Dwa dni stania i gadania z ludźmi na kociej wystawie, zachęcania do adopcji, żebrania o datki, rozmowy czasem mile, czasem irytujące.
annskr pisze:Do domów swoich własnych pojechały Olo, Salcia i Otello = 3.
Nówki
- cztery sokolnickie, piąty piszczy w szopie...
- Bella i Edward u Bordo
- trzy 6-tygodniowe u Bordo
czekają
- dwa na Zbożowej
- dwa 6-tygodniowe pod kościołem na Retkini
- trzy na Kochanowskiego
potrzebne
- przede wszystkim dt i ds
- karma, żwirek
- pieniądze na odrobaczanie, szczepienie, leczenie
- ogłoszenia
- siły....
Kilka telefonów, jeden domek umówiony na maluszki sokolnickie - nie przyszli, nie zadzwonili.
Kotka z lecznicy zabrana do karmicielki, będzie tam na na razie, po drodzie do lecznicy panie znalazły chorego kota

Te trzy kociaki z Kochanowskiego panie chyba same złapią, oswoją i wyadoptują. Oby, bo inaczej na wiosnę albo trzy zabiegi (koszt, laanka etc), albo nowe stadko.
Do sterylki matka maluszków z Chopina (kociaki na pęczki) i tych ww z Kochanowskiego.

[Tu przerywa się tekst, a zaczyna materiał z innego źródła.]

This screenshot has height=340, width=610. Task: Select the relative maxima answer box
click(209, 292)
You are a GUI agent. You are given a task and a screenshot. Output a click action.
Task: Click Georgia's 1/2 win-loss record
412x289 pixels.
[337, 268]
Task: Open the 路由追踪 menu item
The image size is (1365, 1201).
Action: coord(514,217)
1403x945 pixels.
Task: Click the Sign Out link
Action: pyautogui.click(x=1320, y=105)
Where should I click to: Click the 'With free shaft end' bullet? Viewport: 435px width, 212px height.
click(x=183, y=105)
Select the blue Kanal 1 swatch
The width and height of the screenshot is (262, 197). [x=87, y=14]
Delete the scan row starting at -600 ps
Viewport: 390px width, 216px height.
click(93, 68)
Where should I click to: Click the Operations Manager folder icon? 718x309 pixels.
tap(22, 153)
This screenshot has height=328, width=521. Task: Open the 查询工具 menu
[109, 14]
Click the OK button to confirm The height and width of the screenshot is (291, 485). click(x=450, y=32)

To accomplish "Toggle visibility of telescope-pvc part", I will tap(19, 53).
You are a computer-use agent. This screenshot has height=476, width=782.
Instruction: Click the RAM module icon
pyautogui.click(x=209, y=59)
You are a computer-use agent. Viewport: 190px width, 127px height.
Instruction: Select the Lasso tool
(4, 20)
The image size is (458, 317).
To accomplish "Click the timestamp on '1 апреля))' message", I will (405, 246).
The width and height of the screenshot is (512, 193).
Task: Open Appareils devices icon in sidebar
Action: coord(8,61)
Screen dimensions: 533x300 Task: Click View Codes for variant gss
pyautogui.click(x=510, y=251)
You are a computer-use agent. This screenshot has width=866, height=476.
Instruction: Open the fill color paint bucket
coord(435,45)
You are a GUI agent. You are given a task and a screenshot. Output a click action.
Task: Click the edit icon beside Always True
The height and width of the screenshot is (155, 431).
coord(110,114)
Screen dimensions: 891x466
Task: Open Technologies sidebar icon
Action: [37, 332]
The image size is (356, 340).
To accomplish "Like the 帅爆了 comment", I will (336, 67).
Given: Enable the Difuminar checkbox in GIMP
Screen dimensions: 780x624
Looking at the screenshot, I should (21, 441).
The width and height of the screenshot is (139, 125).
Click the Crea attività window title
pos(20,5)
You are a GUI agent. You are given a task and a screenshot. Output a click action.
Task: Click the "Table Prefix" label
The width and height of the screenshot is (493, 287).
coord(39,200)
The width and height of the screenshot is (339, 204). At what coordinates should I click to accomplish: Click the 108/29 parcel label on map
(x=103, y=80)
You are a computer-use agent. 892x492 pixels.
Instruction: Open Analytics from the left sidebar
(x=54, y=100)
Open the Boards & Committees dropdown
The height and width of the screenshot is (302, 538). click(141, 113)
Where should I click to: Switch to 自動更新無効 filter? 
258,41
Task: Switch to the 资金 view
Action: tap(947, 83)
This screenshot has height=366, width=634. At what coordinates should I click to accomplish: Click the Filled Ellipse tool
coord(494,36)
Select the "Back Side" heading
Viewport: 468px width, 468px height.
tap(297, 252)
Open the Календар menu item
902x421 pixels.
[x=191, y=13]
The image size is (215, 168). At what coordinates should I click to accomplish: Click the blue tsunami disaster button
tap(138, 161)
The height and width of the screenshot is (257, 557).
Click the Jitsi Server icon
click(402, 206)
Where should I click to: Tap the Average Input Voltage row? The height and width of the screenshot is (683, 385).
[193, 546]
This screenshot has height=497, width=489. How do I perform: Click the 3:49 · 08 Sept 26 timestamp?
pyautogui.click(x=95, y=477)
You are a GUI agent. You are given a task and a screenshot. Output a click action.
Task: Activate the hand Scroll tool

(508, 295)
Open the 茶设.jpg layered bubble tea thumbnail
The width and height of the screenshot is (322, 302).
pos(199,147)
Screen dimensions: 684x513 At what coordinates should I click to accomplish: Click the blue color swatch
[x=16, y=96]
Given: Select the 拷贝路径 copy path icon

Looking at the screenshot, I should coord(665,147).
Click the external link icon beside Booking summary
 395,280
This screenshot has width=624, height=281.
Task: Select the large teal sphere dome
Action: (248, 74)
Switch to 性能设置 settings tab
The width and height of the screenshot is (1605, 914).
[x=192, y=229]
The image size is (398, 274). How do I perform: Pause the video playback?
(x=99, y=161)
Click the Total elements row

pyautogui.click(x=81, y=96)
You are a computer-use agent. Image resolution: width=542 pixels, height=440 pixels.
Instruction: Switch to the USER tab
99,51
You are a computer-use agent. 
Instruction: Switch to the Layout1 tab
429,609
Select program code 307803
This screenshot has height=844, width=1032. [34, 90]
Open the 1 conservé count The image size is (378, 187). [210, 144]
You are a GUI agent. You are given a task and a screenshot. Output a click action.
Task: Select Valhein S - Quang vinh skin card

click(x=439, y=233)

I 2 dorosle kotki od Belli i Edwarda - tam standard, kociaki zabrane, na dowiezionie doroslych na sterylkę jakoś brak chęnych


Naal brak kontaktu z karmicielami ze Zbożowej, bez ich pomocy nic nie damy rady zrobić.
Ciągle leży mi na wątrobie kotka z Urzędniczej, matka "mojej" czwóreczki - wygląda na to, że jak sama jej nie złapię, nikt tego nie zrobi. Boję się tam pójść, bo może już są kolejne kociaki. Zresztą nawet nie mam kiedy.